=== PASSAGE SHOWN ===

Sifting through the various Baudrillard obits, I came across this passage from America, a travelogue he wrote in 1989:
…This is echoed by the other obsession: that of being ‘into’, hooked in to your own brain. What people are contemplating on their word-processor screens is the operation of their own brains. It is not entrails that we try to interpret these days, nor even hearts or facial expressions; it is, quite simply, the brain. We want to expose to view its billions of connections and watch it operating like a video-game. All this cerebral, electronic snobbery is hugely affected – far from being the sign of a superior knowledge of humanity, it is merely the mark of a simplified theory, since the human being is here reduced to the terminal excrescence of his or her spinal chord. But we should not worry too much about this: it is all much less scientific, less functional than is ordinarily thought. All that fascinates us is the spectacle of the brain and its workings. What we are wanting here is to see our thoughts unfolding before us – and this itself is a superstition.
Hence, the academic grappling with his computer, ceaselessly correcting, reworking, and complexifying, turning the exercise into a kind of interminable psychoanalysis, memorizing everything in an effort to escape the final outcome, to delay the day of reckoning of death, and that other – fatal – moment of reckoning that is writing, by forming an endless feed-back loop with the machine. This is a marvellous instrument of exoteric magic. In fact all these interactions come down in the end to endless exchanges with a machine. Just look at the child sitting in front of his computer at school; do you think he has been made interactive, opened up to the world? Child and machine have merely been joined together in an integrated circuit. As for the intellectual, he has at last found the equivalent of what the teenager gets from his stereo and his walkman: a spectacular desublimation of thought, his concepts as images on a screen.
When Baudrillard wrote this, Tim Berners-Lee and co. were writing the first pages of the WWW in Switzerland. Does the subsequent emergence of the web, the first popular networked computing medium, trump Baudrillard’s prophecy of rarified self-absorption or does this “superstition” of wanting “to see our thoughts unfolding before us,” this “interminable psychoanalysis,” simply widen into a group exercise? An obsession with being hooked into a collective brain…
I kind of felt the latter last month seeing the little phenomenon that grew up around Michael Wesch’s weirdly alluring “Web 2.0…The Machine is Us/isng Us” video (now over 1.7 million views on YouTube). The viral transmission of that clip, and the various (mostly inane) video responses it elicited, ended up feeling more like cyber-wankery than any sort of collective revelation. Then again, the form itself was interesting — a new kind of expository essay — which itself prompted some worthwhile discussion.
I think the only honest answer is that it’s both. The web both connects and insulates us, breaks down walls and provides elaborate mechanisms for self-confirmation. Change is ambiguous, and was even before we had a network connecting our machines — something that Baudrillard’s pessimism misses.

=== ENTRIES PROVIDED ===

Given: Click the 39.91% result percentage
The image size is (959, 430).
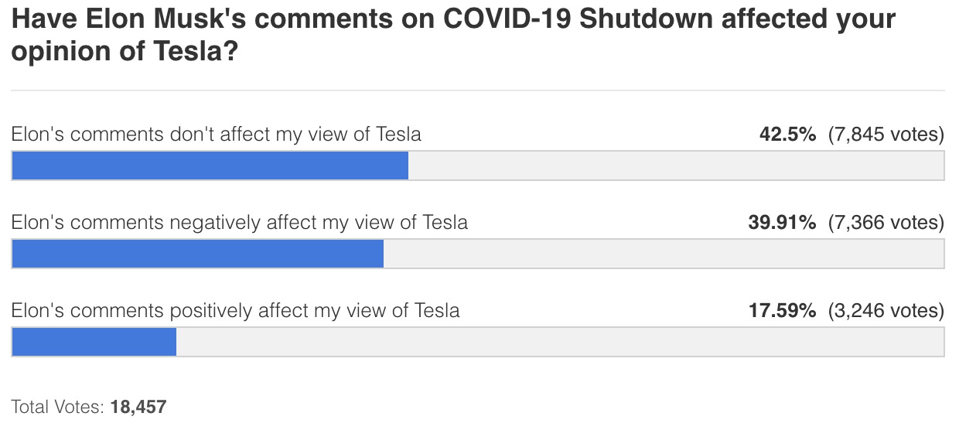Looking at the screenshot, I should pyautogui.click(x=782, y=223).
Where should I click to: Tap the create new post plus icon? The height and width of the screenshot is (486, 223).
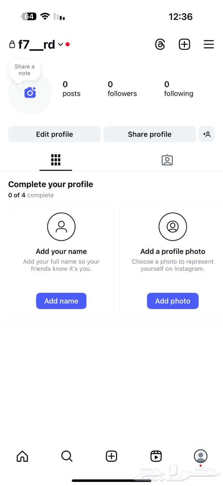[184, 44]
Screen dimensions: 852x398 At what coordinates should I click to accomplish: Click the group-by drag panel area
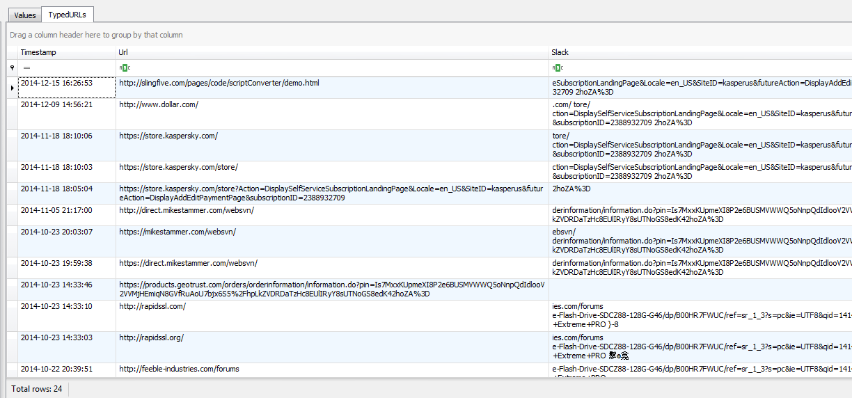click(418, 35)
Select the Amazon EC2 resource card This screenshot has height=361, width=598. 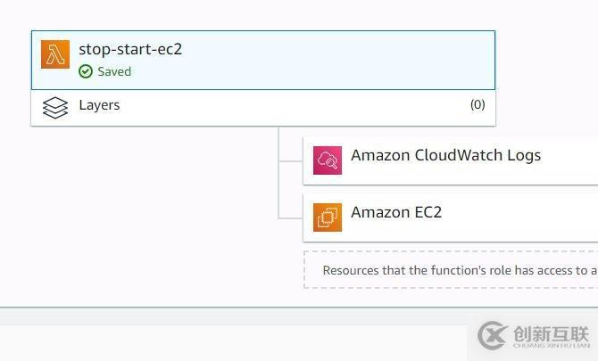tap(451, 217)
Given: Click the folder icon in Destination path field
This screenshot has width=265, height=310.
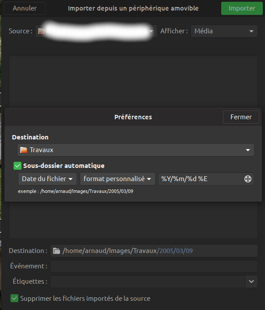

===

TASK INSTRUCTIONS: List every person named in the post on Baudrillard's passage about computers. The lines above come from a different source than the post.

WRITTEN ANSWER: Baudrillard, Tim Berners-Lee, Michael Wesch